Course Schedule - Fall Semester 2022

     

Meeting location information can now be found on student schedules in ESTHER (for students) or on the Course Roster in ESTHER (for faculty and instructors).
Additional information available here.

COMP 642 901 (CRN: 12600)

MACHINE LEARNING

Long Title: MACHINE LEARNING
Department: Computer Science
Instructor: Straach, Janell
Meeting:  (22-AUG-2022 - 2-DEC-2022) 
Part of Term: Full Term
Grade Mode: Standard Letter
Course Type: Lecture
Language of Instruction: Taught in English
Method of Instruction: Online
Credit Hours: 3
Course Syllabus:
Course Materials: Rice Campus Store
 
Restrictions:
Must be enrolled in one of the following Program(s):
Online Master of Data Science
Online Master Computer Science
Must be enrolled in one of the following Level(s):
Graduate
Prerequisites: COMP 682
Section Max Enrollment: 35
Section Enrolled: 24
Enrollment data as of: 3-MAY-2024 6:57AM
 
Additional Fees: None
 
Final Exam: GR Course-Dept Schedules Exam
 
Description: Machine learning is the process of automatically inferring a function from a set of data.
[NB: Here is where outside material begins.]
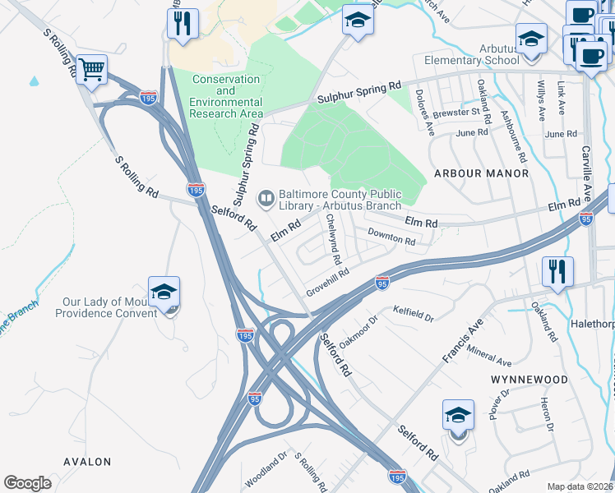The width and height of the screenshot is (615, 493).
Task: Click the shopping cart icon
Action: pos(91,68)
In essence, machine learning techniques seek to automate the inductive learning process that humans do so well. Furthermore, the availability of large training sets combined with significant computing power has made machine learning an extremely important body of knowledge across a large range of application domains. A small sample of some of the application domains include robotics, medicine, speech/facial recognition, and driving autonomous vehicles. This course will focus on providing a foundational understanding of modern algorithms in machine learning, focusing on practical applications. Enrollment in online sections limited to students in the OMCS or OMDS programs. Enrollment in in person sections limited to students in the MCS or MDS programs. In order to enroll in an online section of this course, you are expected to have a working camera and microphone. During class sessions, you must be able to participate using your microphone and you are expected to have your camera on for the duration of the class so that you are visible to the instructor and other students in the class, just as you would be in an in-person class.